_WHAT TO PRODUCE_
Print, exactly as written, the line in the entries below that contains "Click 返回列表 link" and every line after it up to and including the last. Omit pictures.

_Saved data entries_
━━━━━━━━━━━━━━━━━━━━

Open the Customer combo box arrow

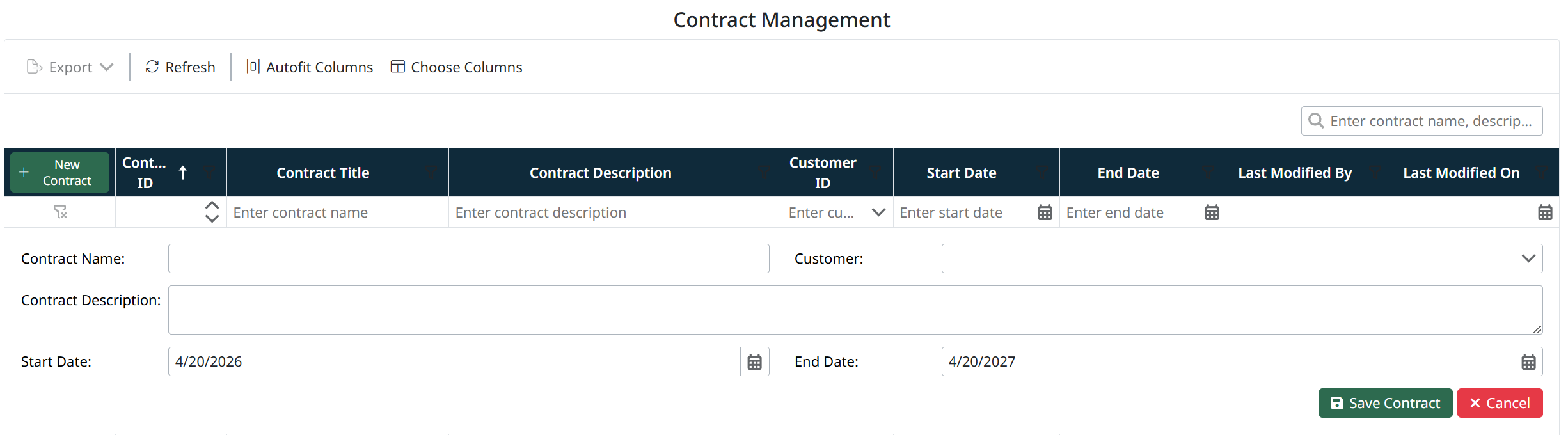[1528, 258]
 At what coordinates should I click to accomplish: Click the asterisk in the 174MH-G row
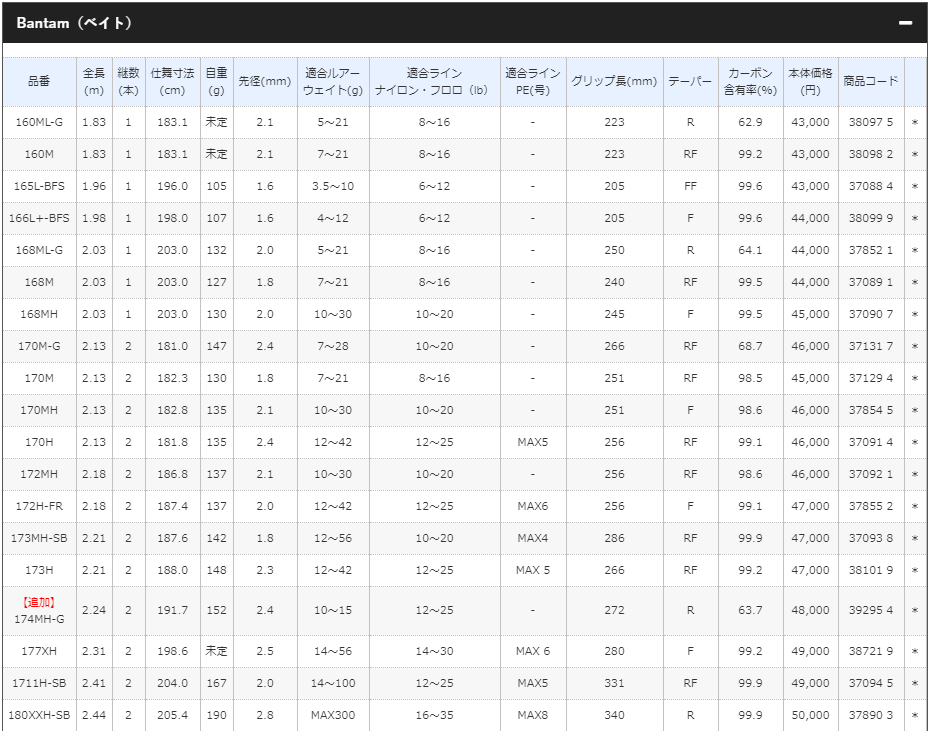point(914,610)
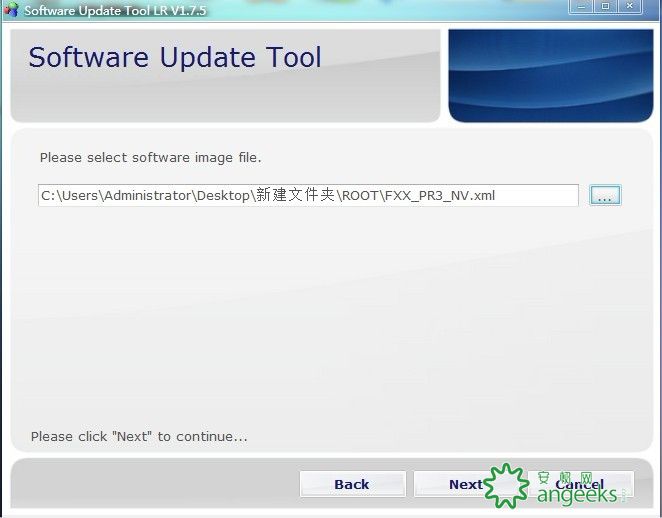This screenshot has width=662, height=518.
Task: Click the green angeeks gear logo
Action: pos(506,485)
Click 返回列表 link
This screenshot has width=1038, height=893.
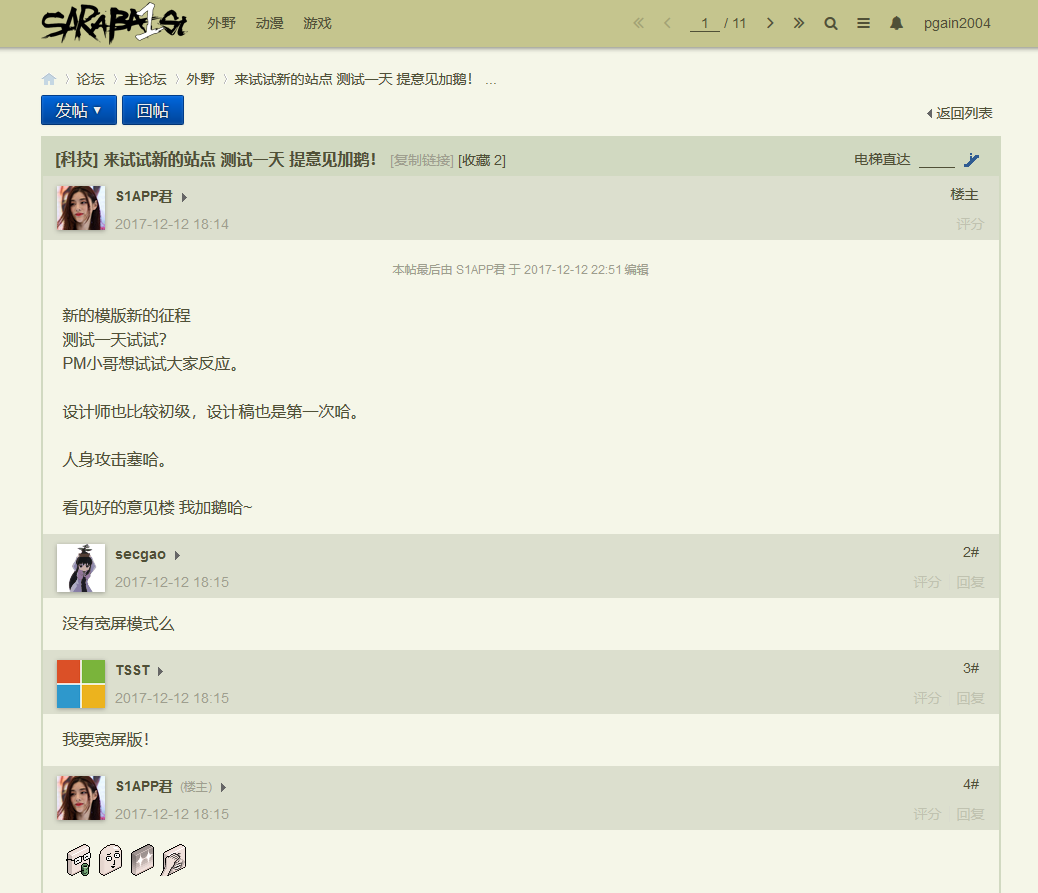(x=960, y=114)
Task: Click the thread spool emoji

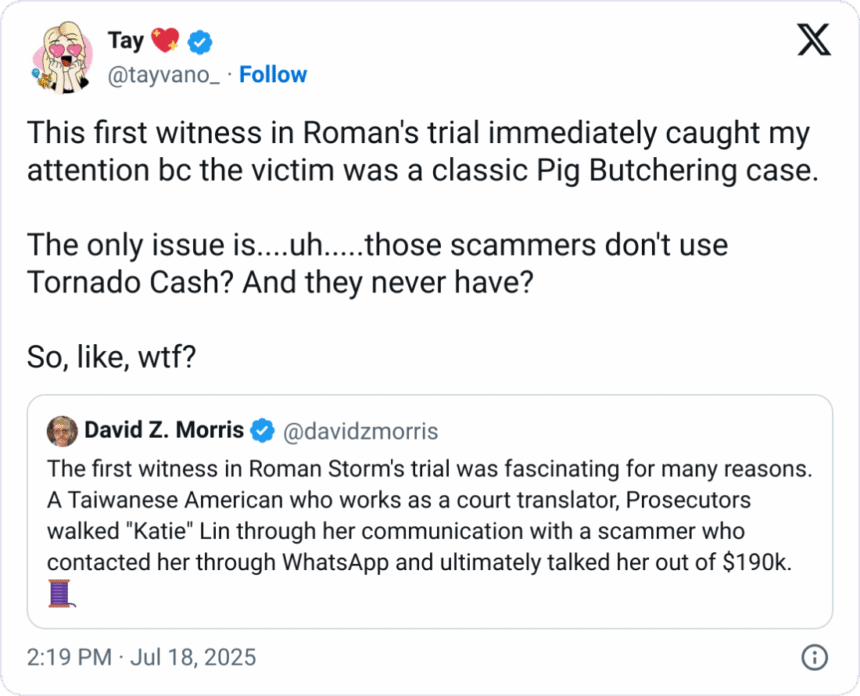Action: (x=62, y=596)
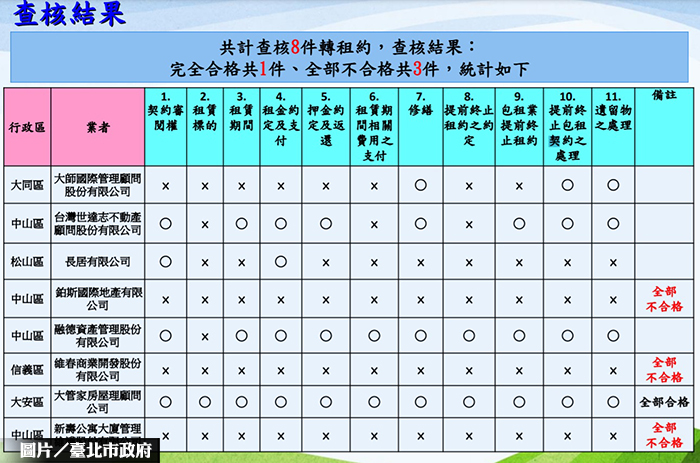Click the 1. 契約審閱權 column header
Image resolution: width=700 pixels, height=463 pixels.
point(166,118)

━━━━━━━━━━━━━━━━━━━━

_ANSWER SPACE_
Click 返回列表 link
This screenshot has width=1038, height=893.
(x=960, y=114)
Task: Click the thread spool emoji

Action: (x=62, y=596)
Click the 1. 契約審閱權 column header
Image resolution: width=700 pixels, height=463 pixels.
point(166,118)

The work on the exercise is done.